Granola Bars – everything for a good nights sleep….
In my post Sleep and Performance, I talked about different pattens of sleep and how important sleep is to performance and in last weeks post Sleep Nutrition, I linked a nights good sleep to good nutrition. This granola bar recipe was originally adapted as a sports energy bar but contains many ingredients that have been associated with benefits in sleep research. Great with milk or yoghurt at breakfast, before an afternoon match or training session or even after an evening game.
2 cups (180g) rolled oats
¼ cup (60g) soft brown sugar
½ cup (75g) wheat germ
1 teaspoon cinnamon
2 teaspoons vanilla extract
¾ teaspoon salt
1 cup (150g) plain flour
½ cup (170g) honey
1 egg lightly beaten
½ cup (105g) coconut oil
1 cup (110g) chopped almonds
¾ cup (70g) dried sour cherries
1 cup (~100g) mixed nuts, seeds and berries. Sunflower, pumpkin, walnut, brazil, goji berries, blueberries, cranberries
¾ cup (150g) dark chocolate chips or grated chocolate (optional)
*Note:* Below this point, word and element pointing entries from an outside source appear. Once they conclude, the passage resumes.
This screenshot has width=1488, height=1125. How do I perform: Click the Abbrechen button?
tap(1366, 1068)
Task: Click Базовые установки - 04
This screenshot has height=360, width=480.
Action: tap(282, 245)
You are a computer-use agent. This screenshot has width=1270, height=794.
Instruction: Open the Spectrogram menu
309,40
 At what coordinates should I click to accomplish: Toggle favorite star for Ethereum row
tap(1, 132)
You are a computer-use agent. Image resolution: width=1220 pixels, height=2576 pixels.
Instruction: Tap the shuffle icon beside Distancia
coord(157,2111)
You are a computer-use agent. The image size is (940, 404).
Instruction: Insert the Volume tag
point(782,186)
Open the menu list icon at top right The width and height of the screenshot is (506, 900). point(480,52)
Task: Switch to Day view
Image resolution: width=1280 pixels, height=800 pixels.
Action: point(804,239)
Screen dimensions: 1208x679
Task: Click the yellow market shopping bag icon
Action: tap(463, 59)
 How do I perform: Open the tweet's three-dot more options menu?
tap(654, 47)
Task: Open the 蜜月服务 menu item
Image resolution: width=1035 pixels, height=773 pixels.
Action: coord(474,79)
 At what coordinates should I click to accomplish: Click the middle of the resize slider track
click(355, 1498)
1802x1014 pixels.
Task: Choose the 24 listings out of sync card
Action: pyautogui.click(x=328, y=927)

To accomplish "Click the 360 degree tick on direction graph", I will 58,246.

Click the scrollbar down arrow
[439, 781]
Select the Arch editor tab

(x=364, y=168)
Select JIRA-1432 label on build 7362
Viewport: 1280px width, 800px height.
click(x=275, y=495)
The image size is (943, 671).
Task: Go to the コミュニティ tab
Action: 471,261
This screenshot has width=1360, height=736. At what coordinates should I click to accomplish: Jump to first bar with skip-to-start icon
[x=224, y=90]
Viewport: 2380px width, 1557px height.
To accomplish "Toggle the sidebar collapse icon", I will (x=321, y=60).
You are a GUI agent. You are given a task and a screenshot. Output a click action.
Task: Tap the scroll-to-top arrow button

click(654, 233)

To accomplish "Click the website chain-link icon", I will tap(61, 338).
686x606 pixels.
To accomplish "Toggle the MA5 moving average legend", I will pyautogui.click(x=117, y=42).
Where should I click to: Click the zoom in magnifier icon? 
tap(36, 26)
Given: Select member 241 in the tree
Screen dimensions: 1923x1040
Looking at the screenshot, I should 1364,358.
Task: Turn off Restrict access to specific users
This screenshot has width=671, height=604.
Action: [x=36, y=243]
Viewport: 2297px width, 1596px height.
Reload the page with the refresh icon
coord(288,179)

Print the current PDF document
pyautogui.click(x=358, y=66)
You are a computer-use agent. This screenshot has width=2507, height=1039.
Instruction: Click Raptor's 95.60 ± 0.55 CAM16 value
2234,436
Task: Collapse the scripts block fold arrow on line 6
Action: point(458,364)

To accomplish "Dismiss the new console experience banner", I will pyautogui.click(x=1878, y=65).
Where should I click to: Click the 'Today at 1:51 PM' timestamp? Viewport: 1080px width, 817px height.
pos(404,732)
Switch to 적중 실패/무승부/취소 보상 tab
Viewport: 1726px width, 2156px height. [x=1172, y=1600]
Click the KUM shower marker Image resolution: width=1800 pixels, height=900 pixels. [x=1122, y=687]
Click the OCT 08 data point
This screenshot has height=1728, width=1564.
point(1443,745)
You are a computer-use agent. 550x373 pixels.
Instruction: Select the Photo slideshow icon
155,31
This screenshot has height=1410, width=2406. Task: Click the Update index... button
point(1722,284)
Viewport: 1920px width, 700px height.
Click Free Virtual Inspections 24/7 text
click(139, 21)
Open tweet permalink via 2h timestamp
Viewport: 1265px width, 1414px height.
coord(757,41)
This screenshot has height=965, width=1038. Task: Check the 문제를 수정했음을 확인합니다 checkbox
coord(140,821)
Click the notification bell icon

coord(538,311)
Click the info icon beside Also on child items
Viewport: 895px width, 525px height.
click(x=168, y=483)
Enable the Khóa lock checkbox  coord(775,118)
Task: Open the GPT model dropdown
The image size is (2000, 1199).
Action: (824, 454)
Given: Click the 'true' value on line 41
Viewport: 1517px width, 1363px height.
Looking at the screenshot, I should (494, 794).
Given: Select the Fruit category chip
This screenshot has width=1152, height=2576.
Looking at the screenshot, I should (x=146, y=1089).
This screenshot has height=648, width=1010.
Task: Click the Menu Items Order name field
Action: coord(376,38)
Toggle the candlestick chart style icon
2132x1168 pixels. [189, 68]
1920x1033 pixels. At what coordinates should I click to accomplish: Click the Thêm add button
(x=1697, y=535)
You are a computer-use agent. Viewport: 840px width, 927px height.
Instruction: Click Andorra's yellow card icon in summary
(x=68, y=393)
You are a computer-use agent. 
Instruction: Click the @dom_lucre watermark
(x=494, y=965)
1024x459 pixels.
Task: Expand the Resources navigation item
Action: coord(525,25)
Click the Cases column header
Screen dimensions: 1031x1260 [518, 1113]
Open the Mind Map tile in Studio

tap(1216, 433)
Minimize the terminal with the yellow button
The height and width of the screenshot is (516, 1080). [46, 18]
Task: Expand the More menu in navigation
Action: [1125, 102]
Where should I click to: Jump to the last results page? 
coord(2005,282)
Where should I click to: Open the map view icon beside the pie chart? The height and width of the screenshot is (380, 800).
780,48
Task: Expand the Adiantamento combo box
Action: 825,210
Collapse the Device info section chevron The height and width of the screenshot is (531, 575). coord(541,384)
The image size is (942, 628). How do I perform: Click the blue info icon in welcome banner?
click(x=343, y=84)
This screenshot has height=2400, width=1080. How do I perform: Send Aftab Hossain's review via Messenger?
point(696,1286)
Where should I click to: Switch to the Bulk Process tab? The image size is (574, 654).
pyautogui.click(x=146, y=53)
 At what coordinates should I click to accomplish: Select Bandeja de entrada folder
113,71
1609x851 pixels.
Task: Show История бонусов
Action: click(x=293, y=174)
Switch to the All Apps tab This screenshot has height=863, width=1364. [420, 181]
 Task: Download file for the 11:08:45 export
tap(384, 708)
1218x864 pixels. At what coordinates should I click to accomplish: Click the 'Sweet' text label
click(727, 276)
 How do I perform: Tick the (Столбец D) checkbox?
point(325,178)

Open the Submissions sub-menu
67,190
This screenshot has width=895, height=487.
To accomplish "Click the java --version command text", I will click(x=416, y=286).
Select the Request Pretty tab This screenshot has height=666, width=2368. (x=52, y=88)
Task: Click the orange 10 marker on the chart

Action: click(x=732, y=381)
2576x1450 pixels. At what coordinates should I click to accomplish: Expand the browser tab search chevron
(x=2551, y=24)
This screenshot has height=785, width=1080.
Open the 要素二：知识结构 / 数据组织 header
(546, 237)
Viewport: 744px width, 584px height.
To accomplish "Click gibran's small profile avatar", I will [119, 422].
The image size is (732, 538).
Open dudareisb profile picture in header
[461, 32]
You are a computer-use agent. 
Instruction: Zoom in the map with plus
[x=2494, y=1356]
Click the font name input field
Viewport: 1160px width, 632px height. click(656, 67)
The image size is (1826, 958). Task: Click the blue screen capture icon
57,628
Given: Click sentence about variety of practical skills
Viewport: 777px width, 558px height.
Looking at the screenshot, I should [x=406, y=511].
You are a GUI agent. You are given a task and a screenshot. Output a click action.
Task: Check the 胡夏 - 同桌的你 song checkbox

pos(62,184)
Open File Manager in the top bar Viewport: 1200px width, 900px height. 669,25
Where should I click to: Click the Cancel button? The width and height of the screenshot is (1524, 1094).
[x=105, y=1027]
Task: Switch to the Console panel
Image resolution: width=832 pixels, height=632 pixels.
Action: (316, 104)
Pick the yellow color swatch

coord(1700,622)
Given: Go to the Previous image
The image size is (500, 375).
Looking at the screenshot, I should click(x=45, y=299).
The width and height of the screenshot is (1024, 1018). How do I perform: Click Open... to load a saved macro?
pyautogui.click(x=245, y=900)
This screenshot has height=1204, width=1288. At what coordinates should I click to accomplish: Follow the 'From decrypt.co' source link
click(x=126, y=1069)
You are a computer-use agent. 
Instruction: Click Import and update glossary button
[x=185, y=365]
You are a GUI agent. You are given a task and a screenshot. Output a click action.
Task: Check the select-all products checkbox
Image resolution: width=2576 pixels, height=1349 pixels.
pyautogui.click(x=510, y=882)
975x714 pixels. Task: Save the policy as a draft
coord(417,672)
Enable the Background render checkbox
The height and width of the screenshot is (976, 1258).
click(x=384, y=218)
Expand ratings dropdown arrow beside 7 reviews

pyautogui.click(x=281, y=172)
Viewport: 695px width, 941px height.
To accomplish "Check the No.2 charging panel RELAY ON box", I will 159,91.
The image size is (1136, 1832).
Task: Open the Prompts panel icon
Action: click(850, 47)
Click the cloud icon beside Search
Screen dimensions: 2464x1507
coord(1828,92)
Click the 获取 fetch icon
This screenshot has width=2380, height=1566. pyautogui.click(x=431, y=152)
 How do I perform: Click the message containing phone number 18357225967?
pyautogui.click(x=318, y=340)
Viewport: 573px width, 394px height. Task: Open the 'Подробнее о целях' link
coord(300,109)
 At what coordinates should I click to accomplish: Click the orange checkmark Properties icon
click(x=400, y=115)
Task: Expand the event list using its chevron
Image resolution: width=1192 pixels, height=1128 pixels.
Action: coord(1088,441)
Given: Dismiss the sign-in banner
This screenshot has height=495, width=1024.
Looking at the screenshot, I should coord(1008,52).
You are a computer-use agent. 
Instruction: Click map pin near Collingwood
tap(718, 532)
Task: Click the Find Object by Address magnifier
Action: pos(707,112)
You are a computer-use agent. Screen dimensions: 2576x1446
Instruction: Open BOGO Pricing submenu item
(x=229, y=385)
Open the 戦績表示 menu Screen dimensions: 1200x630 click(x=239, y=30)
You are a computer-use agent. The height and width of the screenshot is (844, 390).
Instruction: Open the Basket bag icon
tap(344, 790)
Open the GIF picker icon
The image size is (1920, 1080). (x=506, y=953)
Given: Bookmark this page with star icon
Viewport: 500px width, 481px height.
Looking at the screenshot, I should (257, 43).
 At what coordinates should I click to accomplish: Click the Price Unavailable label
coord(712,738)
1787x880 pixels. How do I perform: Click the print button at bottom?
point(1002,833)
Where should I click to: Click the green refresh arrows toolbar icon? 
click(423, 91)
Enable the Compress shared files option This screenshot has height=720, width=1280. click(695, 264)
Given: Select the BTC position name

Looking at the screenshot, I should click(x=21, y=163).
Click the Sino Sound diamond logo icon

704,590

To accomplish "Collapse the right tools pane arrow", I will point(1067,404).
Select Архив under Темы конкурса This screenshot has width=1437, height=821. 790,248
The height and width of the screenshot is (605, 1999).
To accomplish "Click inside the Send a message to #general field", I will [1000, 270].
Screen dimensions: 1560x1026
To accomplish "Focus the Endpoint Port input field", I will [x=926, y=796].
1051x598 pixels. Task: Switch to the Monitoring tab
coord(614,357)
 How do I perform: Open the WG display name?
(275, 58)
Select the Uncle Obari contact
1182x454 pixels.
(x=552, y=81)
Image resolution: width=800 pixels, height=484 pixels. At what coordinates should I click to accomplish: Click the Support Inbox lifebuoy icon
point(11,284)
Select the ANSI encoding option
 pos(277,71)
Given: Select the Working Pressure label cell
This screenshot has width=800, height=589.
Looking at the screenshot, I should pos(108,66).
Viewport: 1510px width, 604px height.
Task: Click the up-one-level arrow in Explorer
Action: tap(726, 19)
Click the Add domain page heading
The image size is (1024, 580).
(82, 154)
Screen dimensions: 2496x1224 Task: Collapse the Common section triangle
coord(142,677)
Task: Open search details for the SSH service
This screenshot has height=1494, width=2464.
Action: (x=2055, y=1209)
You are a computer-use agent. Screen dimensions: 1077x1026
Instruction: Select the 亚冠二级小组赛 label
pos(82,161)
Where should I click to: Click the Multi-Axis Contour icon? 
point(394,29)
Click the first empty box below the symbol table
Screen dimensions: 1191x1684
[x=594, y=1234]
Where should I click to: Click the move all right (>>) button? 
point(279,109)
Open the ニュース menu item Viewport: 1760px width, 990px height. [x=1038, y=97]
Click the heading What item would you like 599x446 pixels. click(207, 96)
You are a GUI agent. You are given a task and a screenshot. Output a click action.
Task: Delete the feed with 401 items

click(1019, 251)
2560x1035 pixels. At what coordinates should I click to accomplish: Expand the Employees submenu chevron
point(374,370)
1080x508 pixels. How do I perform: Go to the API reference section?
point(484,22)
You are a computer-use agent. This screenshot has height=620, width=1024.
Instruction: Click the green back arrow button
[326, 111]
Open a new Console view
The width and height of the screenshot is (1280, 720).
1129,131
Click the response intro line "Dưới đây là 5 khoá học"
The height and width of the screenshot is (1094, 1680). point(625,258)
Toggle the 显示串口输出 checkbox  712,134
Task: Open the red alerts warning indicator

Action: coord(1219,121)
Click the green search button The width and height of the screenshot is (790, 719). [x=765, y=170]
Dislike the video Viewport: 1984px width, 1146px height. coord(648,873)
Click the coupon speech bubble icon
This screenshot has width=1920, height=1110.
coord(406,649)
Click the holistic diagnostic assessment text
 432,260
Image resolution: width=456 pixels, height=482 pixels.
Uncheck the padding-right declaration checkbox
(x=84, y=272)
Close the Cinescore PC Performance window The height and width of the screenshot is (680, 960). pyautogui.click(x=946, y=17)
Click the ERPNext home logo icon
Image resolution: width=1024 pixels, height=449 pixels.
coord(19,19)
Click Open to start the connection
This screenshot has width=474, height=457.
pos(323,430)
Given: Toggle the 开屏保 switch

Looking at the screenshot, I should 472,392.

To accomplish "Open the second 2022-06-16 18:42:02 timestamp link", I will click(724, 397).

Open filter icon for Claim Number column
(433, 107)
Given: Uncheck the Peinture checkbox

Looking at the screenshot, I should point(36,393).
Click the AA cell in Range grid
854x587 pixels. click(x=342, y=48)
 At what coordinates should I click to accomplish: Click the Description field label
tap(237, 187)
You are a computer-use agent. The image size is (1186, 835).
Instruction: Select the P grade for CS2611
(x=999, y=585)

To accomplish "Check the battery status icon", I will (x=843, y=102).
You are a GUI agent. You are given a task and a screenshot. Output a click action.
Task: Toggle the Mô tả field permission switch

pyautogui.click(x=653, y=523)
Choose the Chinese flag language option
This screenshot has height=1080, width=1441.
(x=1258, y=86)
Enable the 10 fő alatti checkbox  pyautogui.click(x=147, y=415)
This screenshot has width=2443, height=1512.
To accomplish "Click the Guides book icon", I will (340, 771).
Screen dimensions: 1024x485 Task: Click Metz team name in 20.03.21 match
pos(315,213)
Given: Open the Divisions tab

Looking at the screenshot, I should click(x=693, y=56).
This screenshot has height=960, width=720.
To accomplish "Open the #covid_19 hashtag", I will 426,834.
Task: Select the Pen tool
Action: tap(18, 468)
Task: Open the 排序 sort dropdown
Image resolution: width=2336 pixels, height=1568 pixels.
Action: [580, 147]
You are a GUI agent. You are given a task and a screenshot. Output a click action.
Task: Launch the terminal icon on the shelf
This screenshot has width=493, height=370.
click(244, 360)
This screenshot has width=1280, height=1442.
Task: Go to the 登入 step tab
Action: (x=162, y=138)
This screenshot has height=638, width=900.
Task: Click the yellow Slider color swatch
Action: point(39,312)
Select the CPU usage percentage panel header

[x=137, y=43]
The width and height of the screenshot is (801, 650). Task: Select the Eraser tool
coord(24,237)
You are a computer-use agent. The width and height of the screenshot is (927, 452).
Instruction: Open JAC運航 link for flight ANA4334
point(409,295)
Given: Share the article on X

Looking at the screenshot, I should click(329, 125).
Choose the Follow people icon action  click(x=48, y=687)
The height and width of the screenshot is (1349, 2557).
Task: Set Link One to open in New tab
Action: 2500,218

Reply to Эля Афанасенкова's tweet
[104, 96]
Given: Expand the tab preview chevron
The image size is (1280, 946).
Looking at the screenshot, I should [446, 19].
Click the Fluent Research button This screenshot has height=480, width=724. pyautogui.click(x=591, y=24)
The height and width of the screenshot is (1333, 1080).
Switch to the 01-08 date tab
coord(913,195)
- Pre-heat oven to 180 degree C. Line shallow flat sided baking tray with parchment paper.
- In a large town, mix together the oats, brown sugar, wheat germ, cinnamon, flour and salt. Make a crater in the middle and add in honey, egg, oil and vanilla. Mix well.
- Add cherries, almonds, mixed nuts and berries and chocolate if you are adding any.
- Tip into prepared baking tray and pat down evenly.
- Bake for 30-35 minutes in preheated owen until bars begin to turn golden around the edges. Cut in tin when still hot from the oven but then allow to cool completely before tipping them out.